══ Passage shown ══
Covid-19 more contagious than Sars: Why does it spread so fast?
The greatest danger of Covid-19 is its high contagiousness, which is leading to the collapse of our health system in the most affected regions. Although this virus is similar to that of Sars, it also has unique characteristics, thanks to which it spreads much faster.
The Covid-19 pandemic has spread rapidly to over 100 countries on all continents, affecting more than 300,000 people. The Sars-Cov-2 virus is from the same family as those responsible for the Sars (Severe Acute Respiratory Syndrome) and Mers (Middle East Respiratory Syndrome) epidemics in 2003 and 2012. Less lethal, much more contagious. This is a challenge for healthcare systems around the world, which are simultaneously managing many hospitalized patients who need intensive and continuous assistance. The researchers are studying the virus and have discovered which characteristics it shares with its closest relatives and which, instead, make it unique and contribute to its higher transmissibility.
More contagious than Sars
Sars-Cov-2 is a less lethal version of Sars-Cov, the virus responsible for Sars, but it spreads much faster. The Sars epidemic began in November 2002 and had affected just over 8,000 people in 29 countries in the space of 8 months, killing 774. The numbers for Covid-19 are unfortunately quite different and destined to grow in the next months. About 300,000 people have been infected in over 100 countries, and more than 13,000 have died, including 37% in Italy. This is the most serious health emergency of our time. And the major concern appears to be the high contagiousness of the new virus, which has also required particularly rigid containment measures here in Italy.
Still, Sars-Cov-2 shares up to 80% of its genetic makeup with the "different twin" Sars-Cov. Both viruses have the so-called Spike protein on the surface, which allows the virus to enter the host cell.
Actually, Spike proteins, or S proteins, are common to all coronaviruses, which are so called because under the microscope these proteins form small protrusions on the surface that resemble a crown. But different coronaviruses typically use different portions, or domains, of the S protein to bind a variety of receptors onto the surface of human cells.
═══
Exercise description → Can you rewrite everything in the Covid-19 article from "Still, Sars-Cov-2 shares" down to "the host cell.", putting "genome" in place of "genetic makeup"? Nothing in the listing is needed here.
══ Supplied information ══
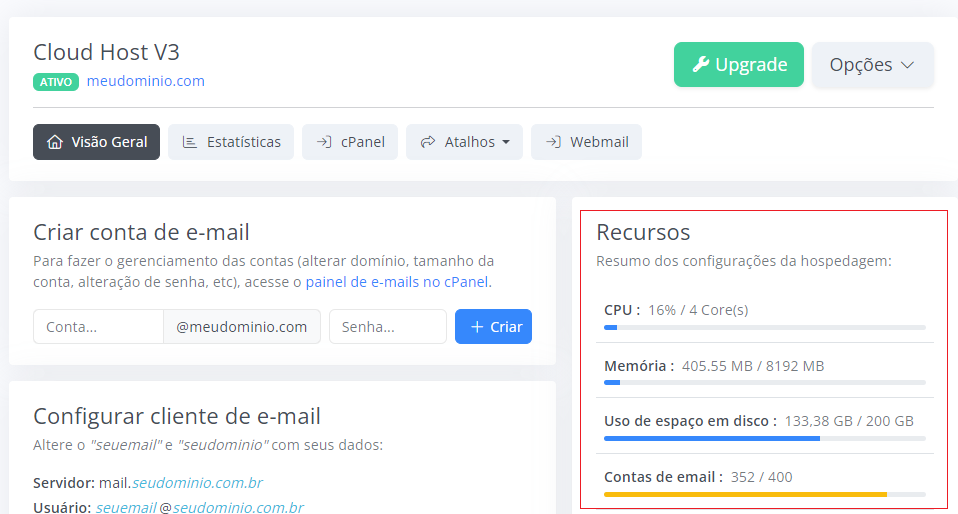Screen dimensions: 958x514
Task: Click the chart icon beside Estatísticas
Action: pyautogui.click(x=190, y=142)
═══
Task result →
Still, Sars-Cov-2 shares up to 80% of its genome with the "different twin" Sars-Cov. Both viruses have the so-called Spike protein on the surface, which allows the virus to enter the host cell.